Las damas intercambiaron miradas de extrañeza y finalmente lady Edgecombe se atrevió a hacer el comentario que quemaba en los labios de todas:

– Espero que su majestad nos dé muy pronto la noticia de que espera un hijo -dijo-. El pueblo espera impaciente un duque de York que haga compañía al príncipe Eduardo.

– No estoy embarazada -aseguró la reina alargando la mano para tomar la copa que Elizabeth Fitzgerald le ofrecía-. Gracias, Bessie.

– Entonces, ¿su majestad es todavía virgen? -se atrevió a preguntar lady Edgecombe mientras sus compañeras la miraban estupefactas. Sabían que lady Edgecombe no se habría atrevido a hacer una pregunta tan impertinente a una dama que no tuviera el carácter afable y comprensivo de lady Ana.

– ¿Cómo puedo ser virgen y dormir con mein Hendrick cada noche, lady Finifred? -rió-. ¡Qué tontería!

– Para ser su verdadera esposa tenéis que hacer algo más que dormir con él, señora -insistió la dama.

– ¿Qué más? -preguntó la reina fingiendo extrañeza-. Hendrick es lo megor marido en el mundo. -Bien dicho, Ana, añadió para sus adentros. Gracias a la cotilla de lady Edgecombe, se corroboran los rumores de que nuestro matrimonio no ha sido consumado-. Quiero descansar un poco -dijo poniéndose en pie-. Podéis iros todas menos Nyssa Wyndham.

– Pobre señora -suspiró la duquesa de Richmond negando con la cabeza cuando la reina hubo abandonado el salón-. ¡No entiende nada! Es una lástima que el rey no la quiera. ¿Qué va a ser de ella? No puede acusarla de adulterio ni alegar consanguinidad, como hizo con Ana Bolena y Catalina de Aragón.

– Seguramente se anulará el matrimonio -repuso la marquesa de Dorset.

Nyssa cerró la puerta de la habitación y se volvió hacia la reina, cuyo rostro estaba contorsionado en una mueca extraña.

– No hagáis caso de esas chismosas, majestad -trató de consolarla Nyssa creyendo que la reina estaba a punto de llorar. Como toda respuesta, lady Ana estalló en ruidosas carcajadas.

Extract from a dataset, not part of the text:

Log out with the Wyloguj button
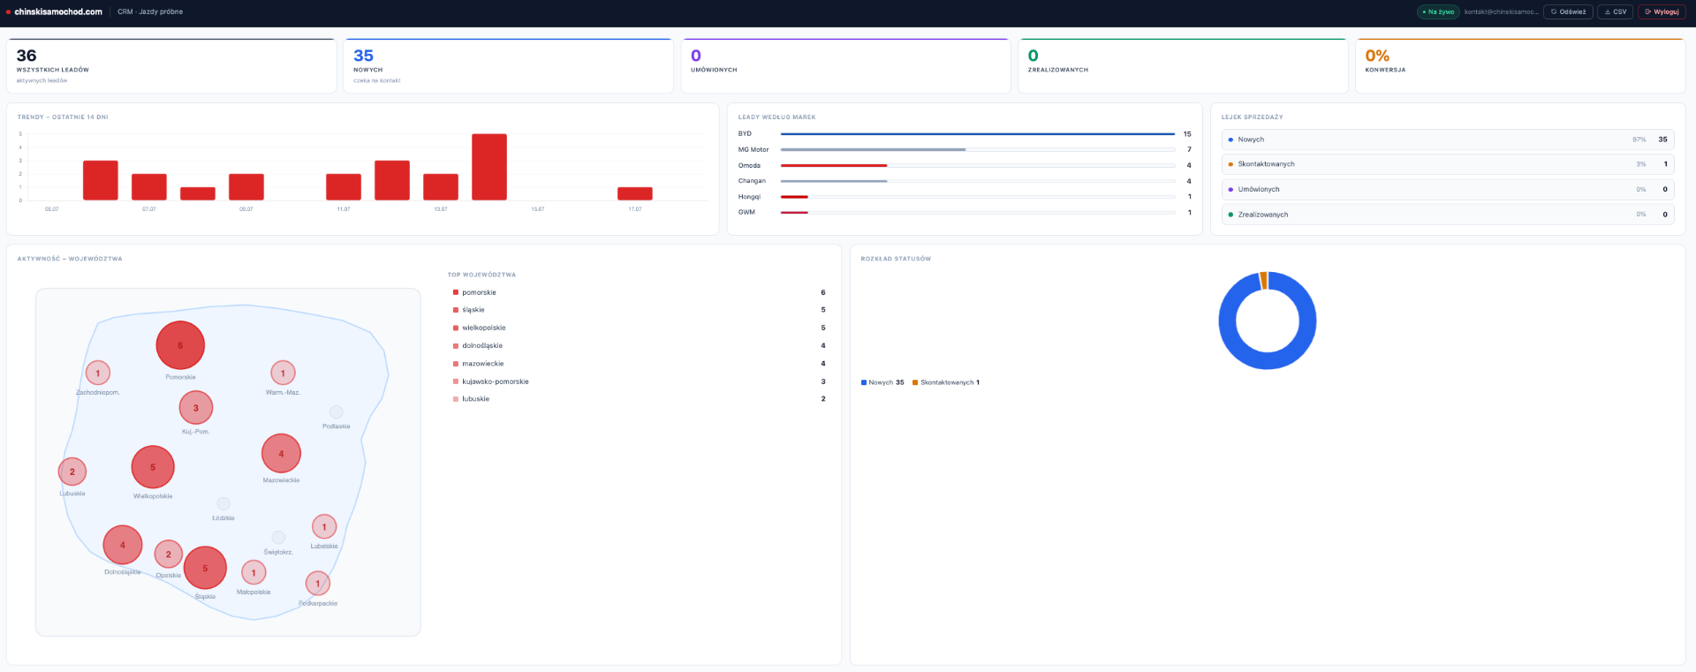1662,11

– Foy a contarte un secreto, Nyssa -dijo cuando recuperó la compostura-. Si no puedes esconder una secreto di mí ahora. Las otras no son amigas. Unas se creen muy importantes y otras son todafía unas niñas. Necesito una amiga. -Ja, Nyssa, hasta una reina necesita amigas! Hans es buen chico, pero es crío. En cambio tú…

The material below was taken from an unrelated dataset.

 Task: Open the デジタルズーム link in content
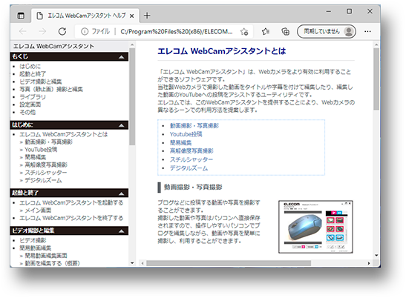click(x=189, y=168)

– Estoy orgullosa de serviros, majestad -contestó Nyssa arrodillándose a los pies de la reina, que se había sentado junto á la chimenea-. Prometo guardaros el secreto y será un honor para mí ser amiga de su majestad.

– No seré reina durante muy tiempo -suspiró lady Ana.

– ¡No digáis eso, señora!

– Escucha mí, Nyssa Wyndham. Yo no gusto a Hendrick Tudor. Lo sé desde la primera día. El rey no haber casado mí si encontraba una excusa por no hacerlo. El noche de bodas hacemos un pacto: no consumamos el matrimonio porque él dice que no le gusto y yo acepto el divorcio. Hoy la cotilla lady Edgecombe sabe lo que quería.